MATERIAL SUPPLIED: Begin

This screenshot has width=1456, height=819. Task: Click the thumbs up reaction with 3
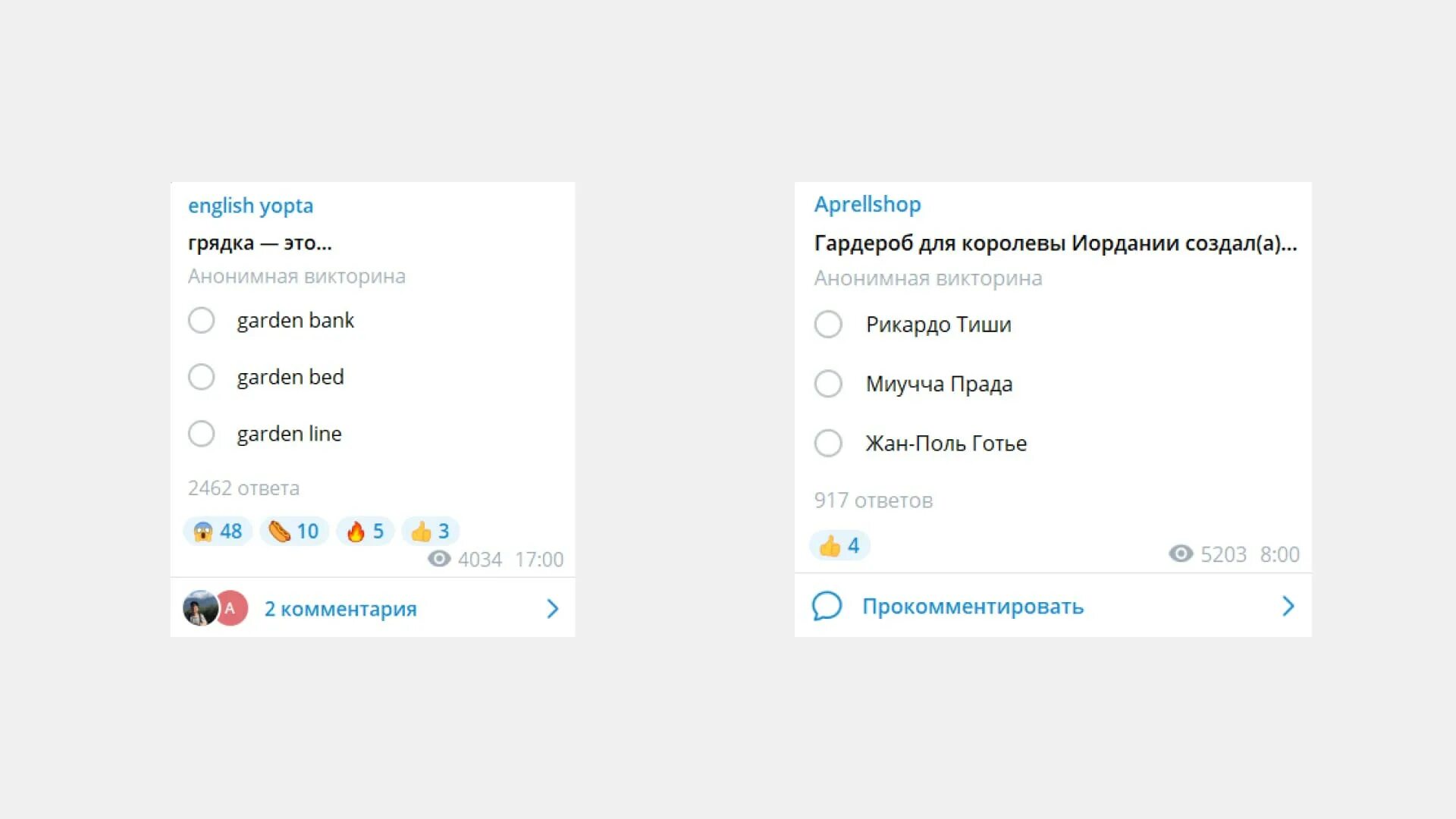pos(431,531)
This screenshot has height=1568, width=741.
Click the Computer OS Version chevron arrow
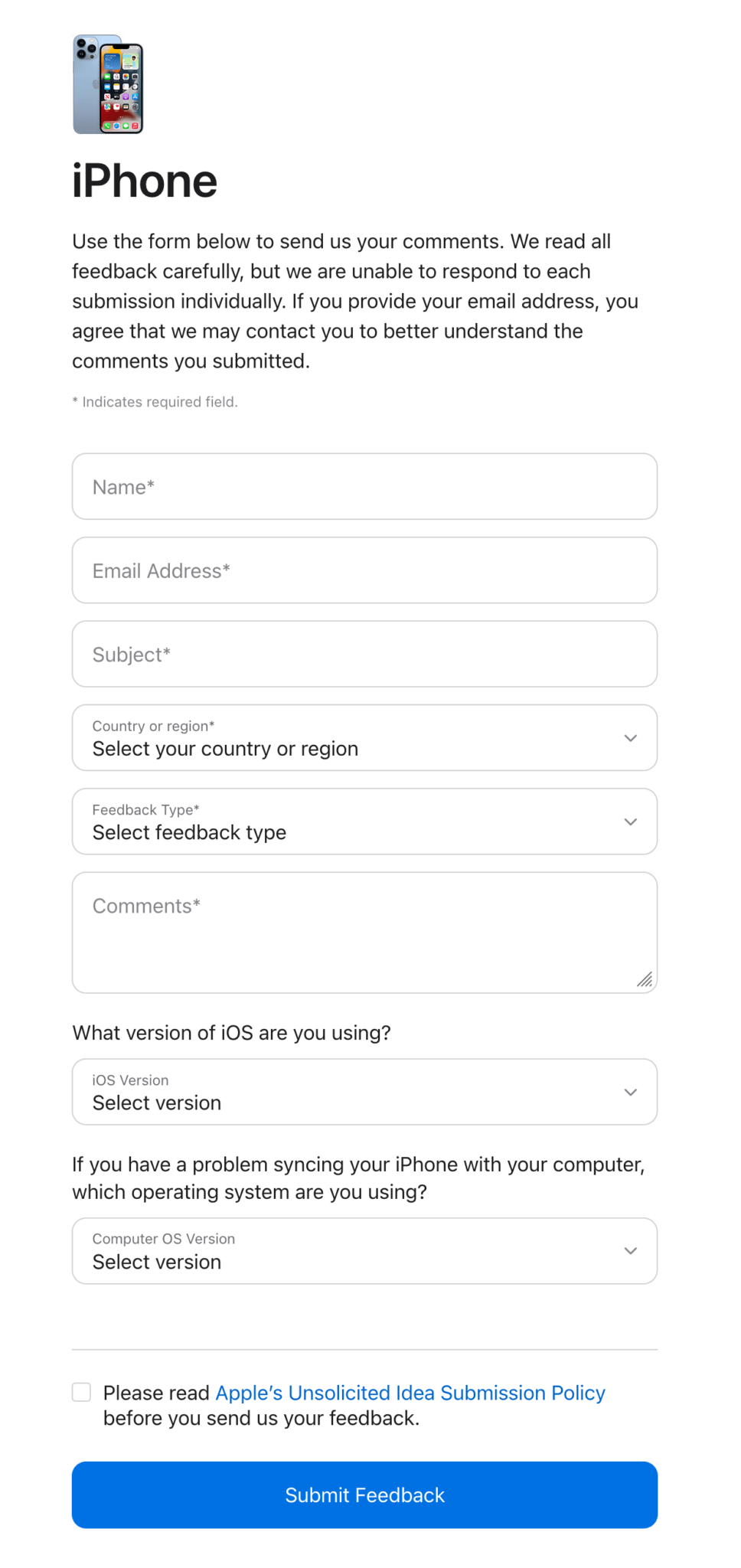[x=630, y=1251]

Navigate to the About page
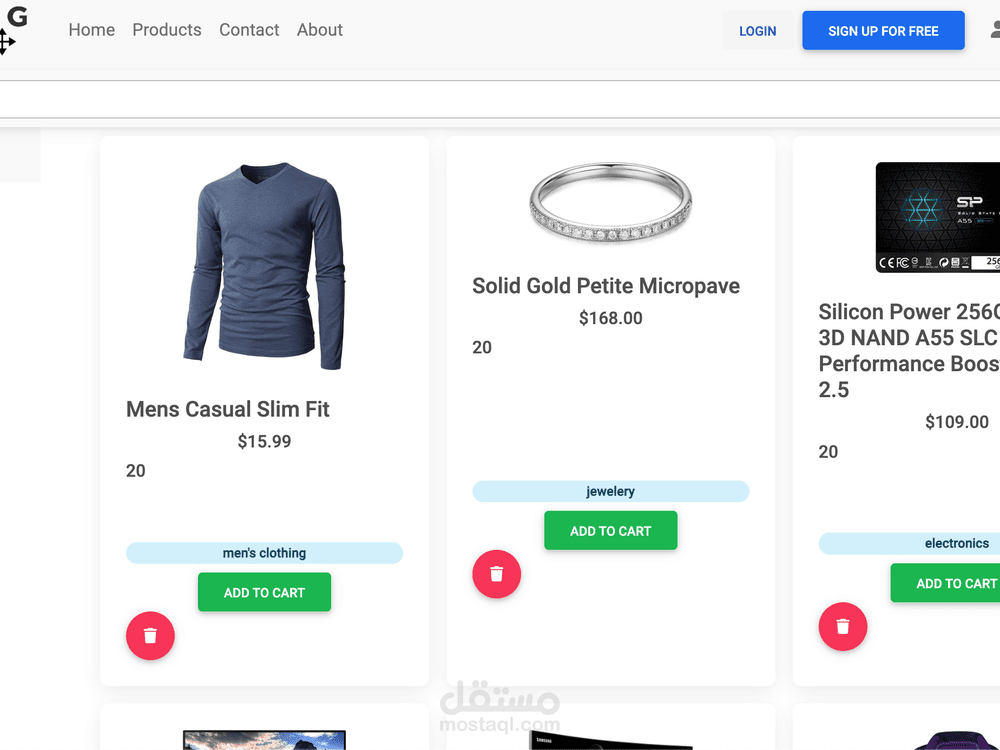320,30
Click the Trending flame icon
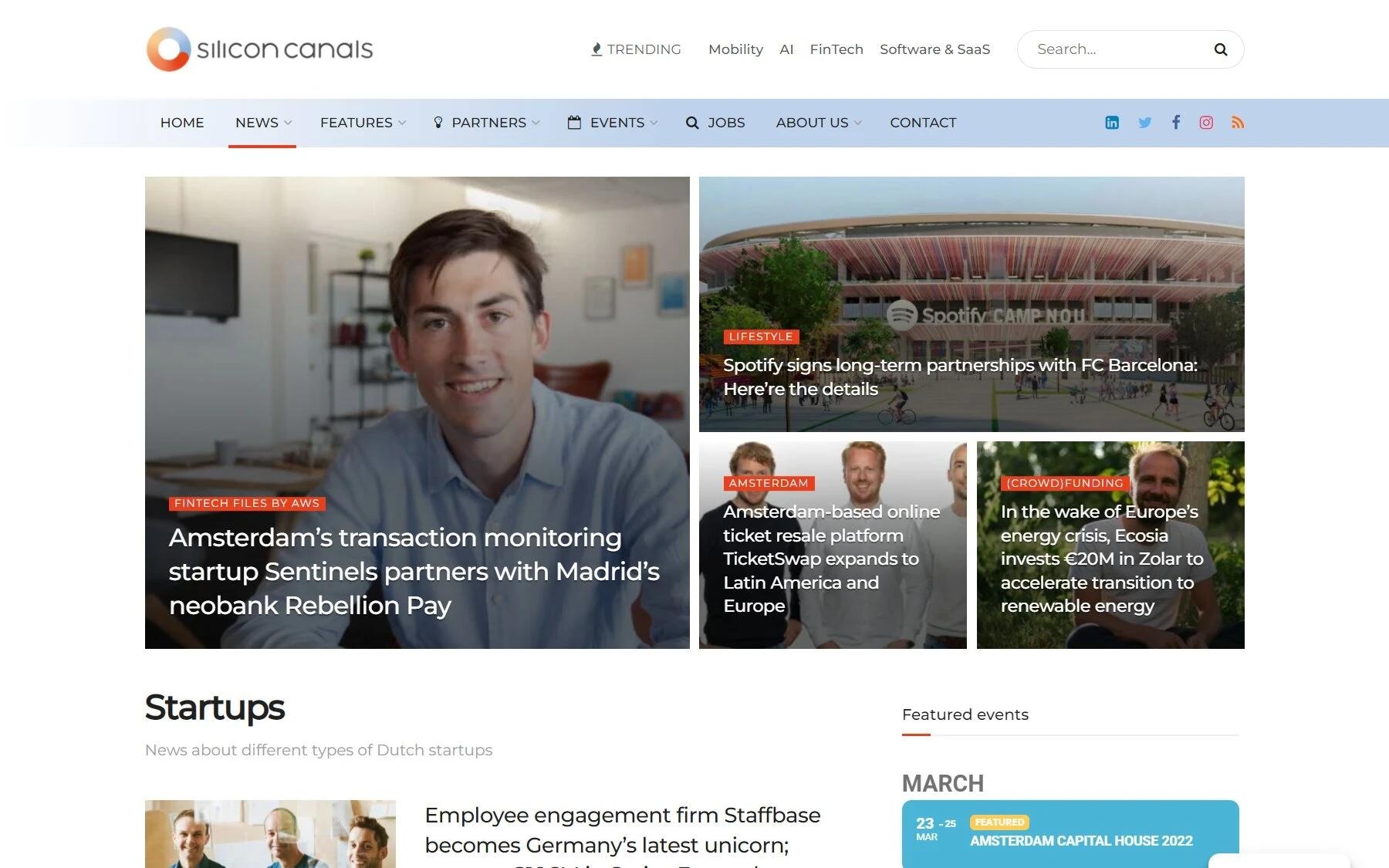The height and width of the screenshot is (868, 1389). (596, 49)
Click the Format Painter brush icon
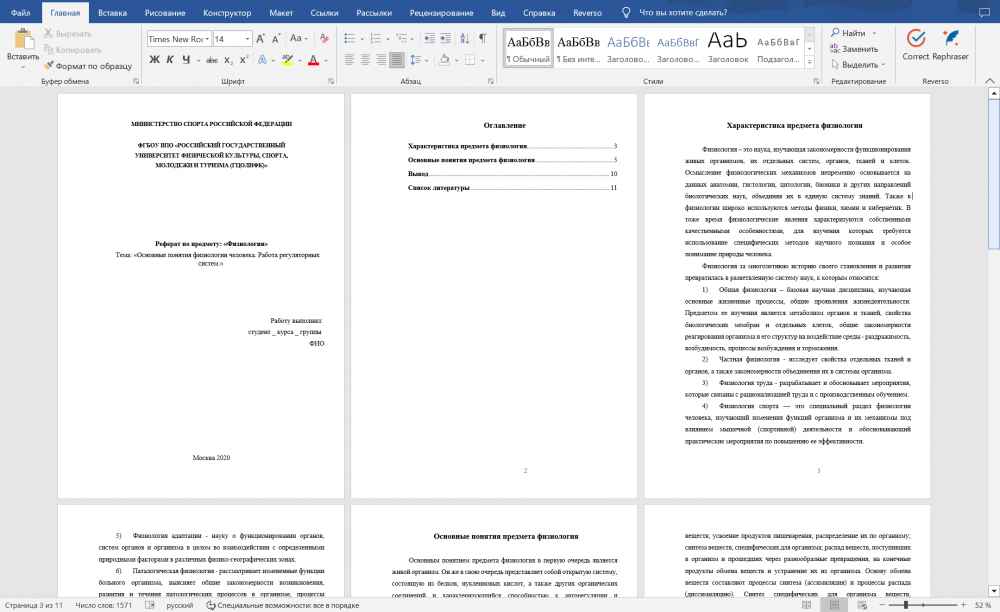 (48, 65)
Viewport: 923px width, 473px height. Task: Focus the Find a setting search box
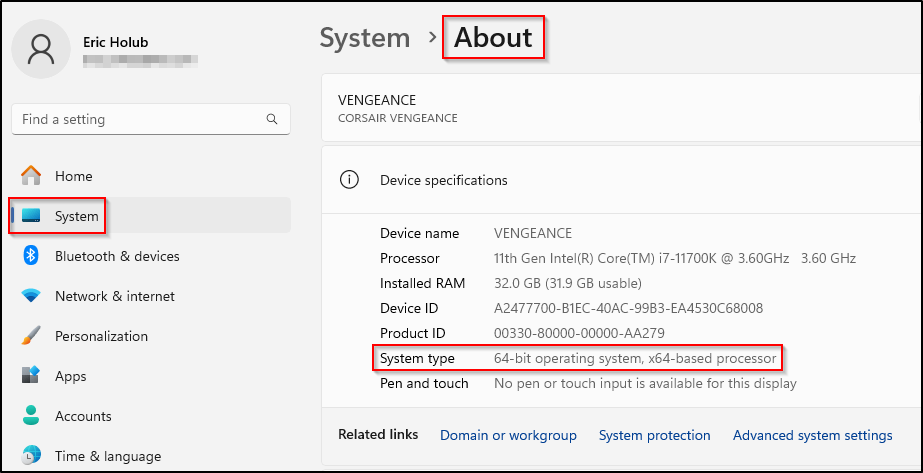140,119
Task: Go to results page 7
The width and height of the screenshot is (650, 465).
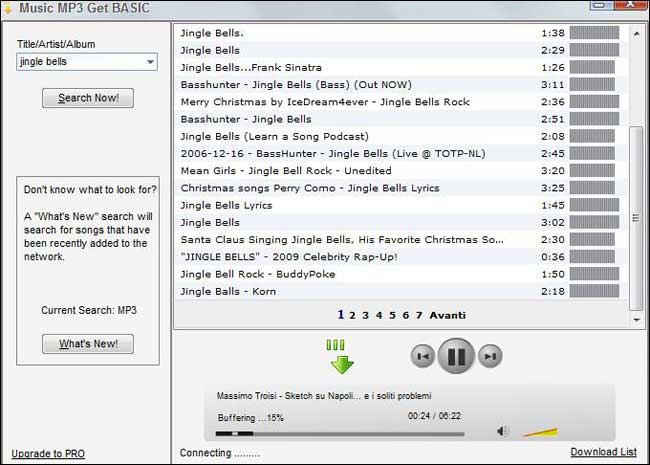Action: (x=419, y=315)
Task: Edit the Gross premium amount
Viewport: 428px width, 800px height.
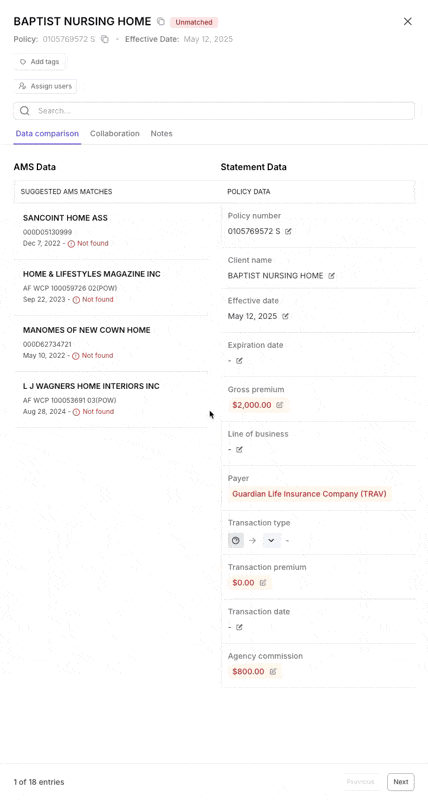Action: coord(279,405)
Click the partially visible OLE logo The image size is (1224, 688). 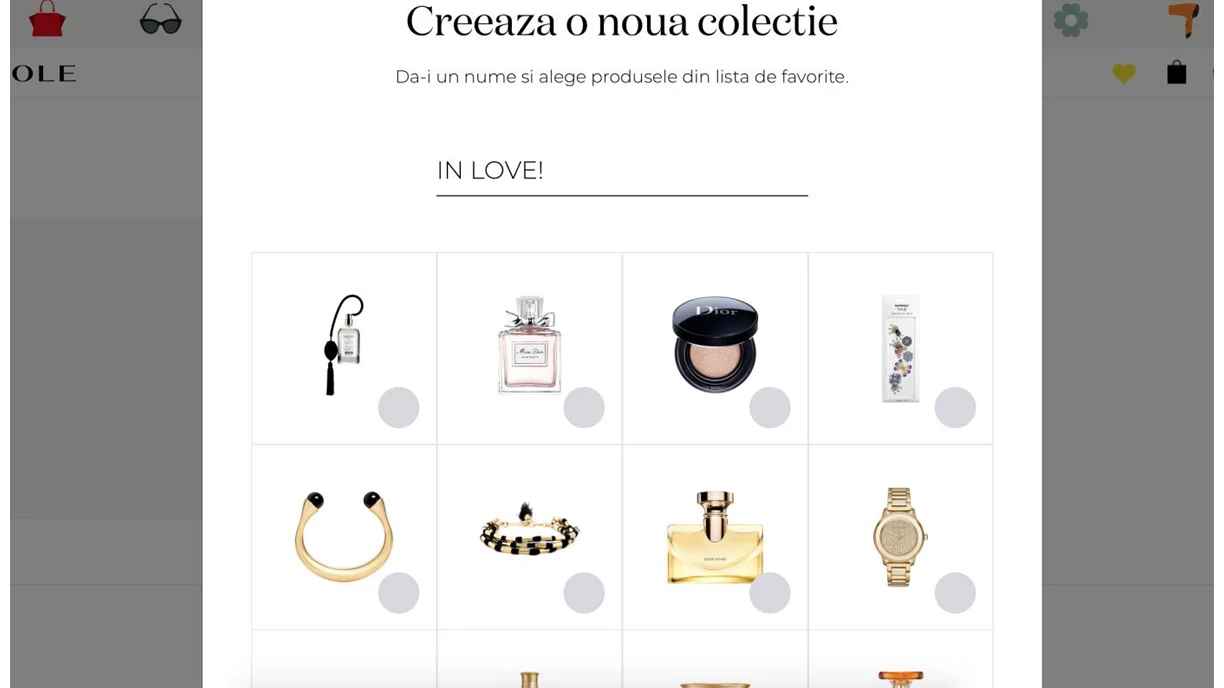click(x=44, y=73)
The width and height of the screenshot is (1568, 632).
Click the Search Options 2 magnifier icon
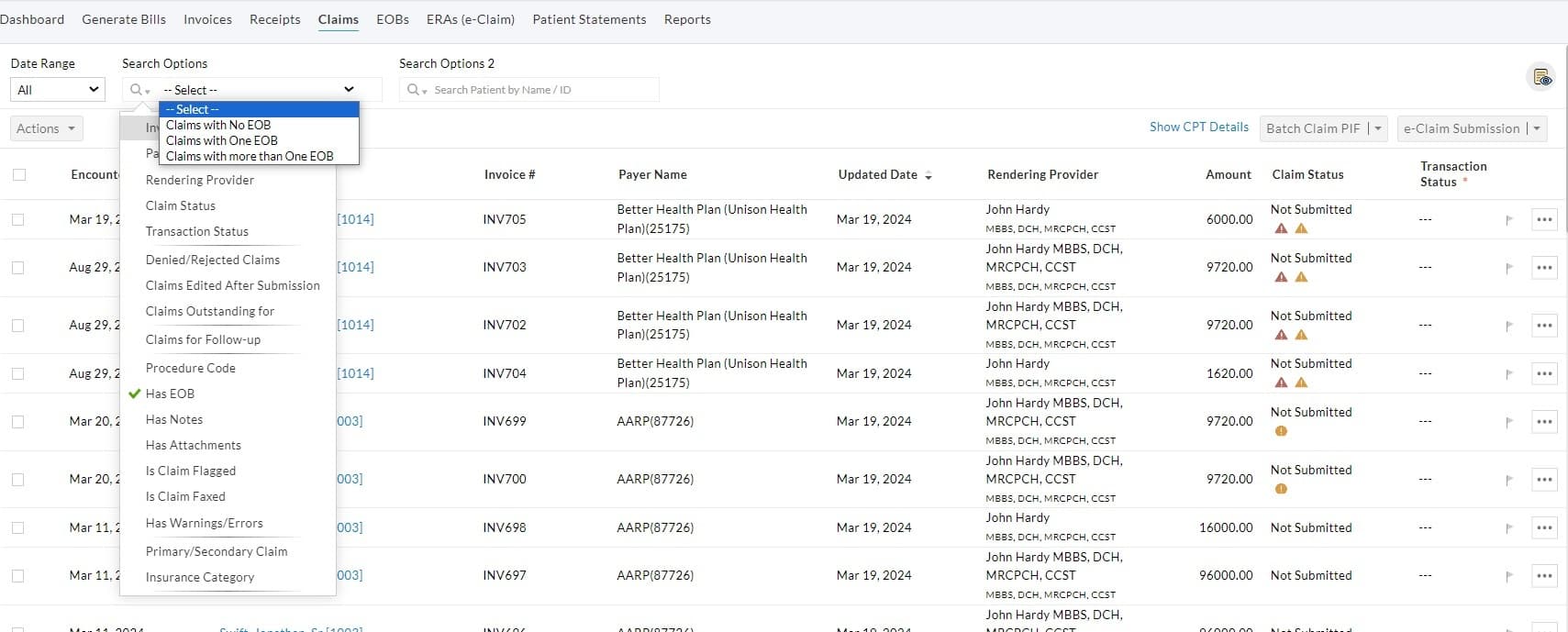coord(416,90)
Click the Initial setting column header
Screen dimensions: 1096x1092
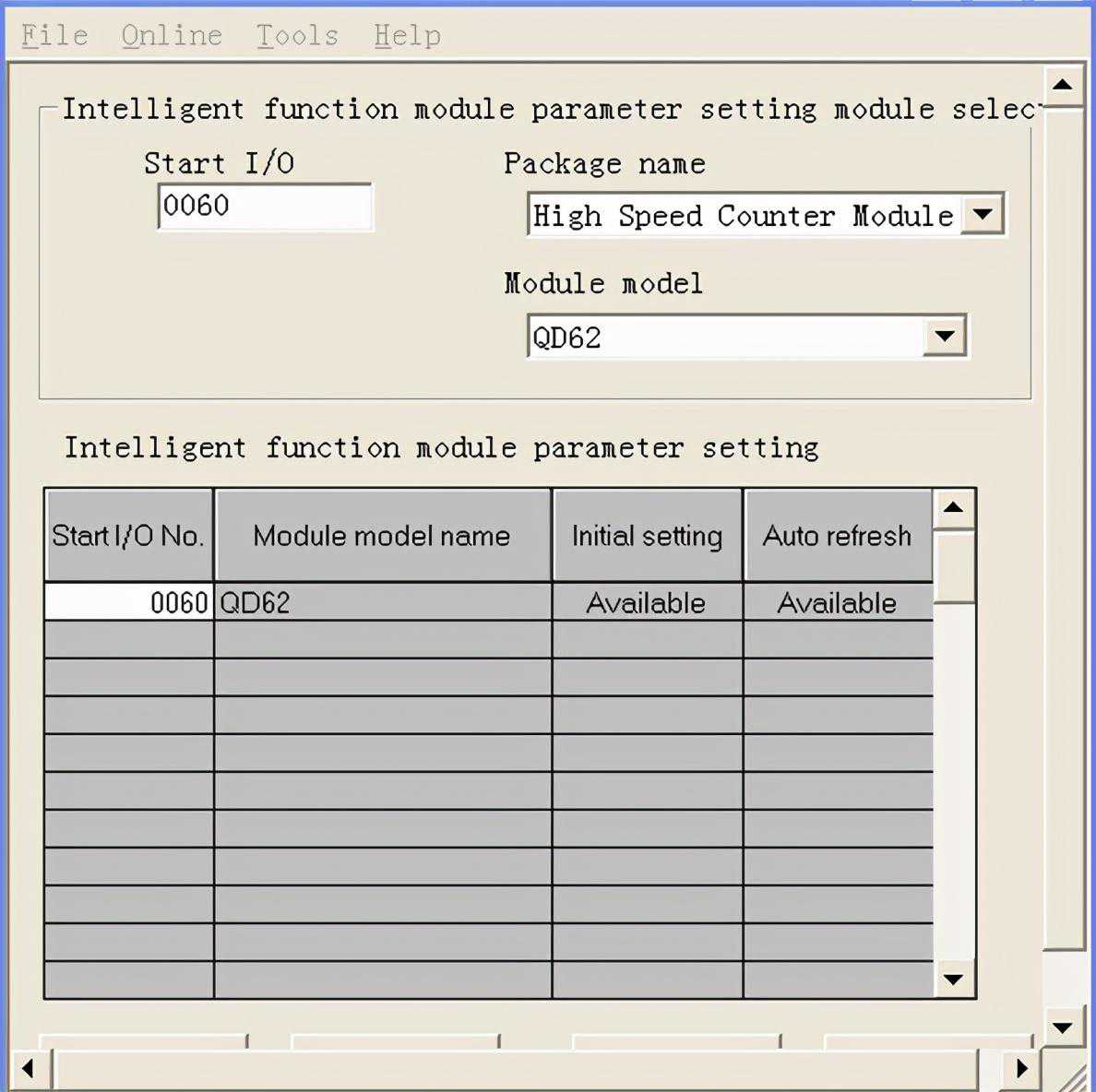click(647, 536)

MATERIAL SUPPLIED: End

## WHAT IS BEING ASKED
Take the line that holds "The width and height of the screenshot is (1568, 632)." as the start and the last line of the data as the end. Copy only those lines exactly, both ends included, except the pictures.

## ANSWER AREA
The width and height of the screenshot is (1568, 632).
Click the Search Options 2 magnifier icon
coord(416,90)
Click the Initial setting column header
Screen dimensions: 1096x1092
click(647, 536)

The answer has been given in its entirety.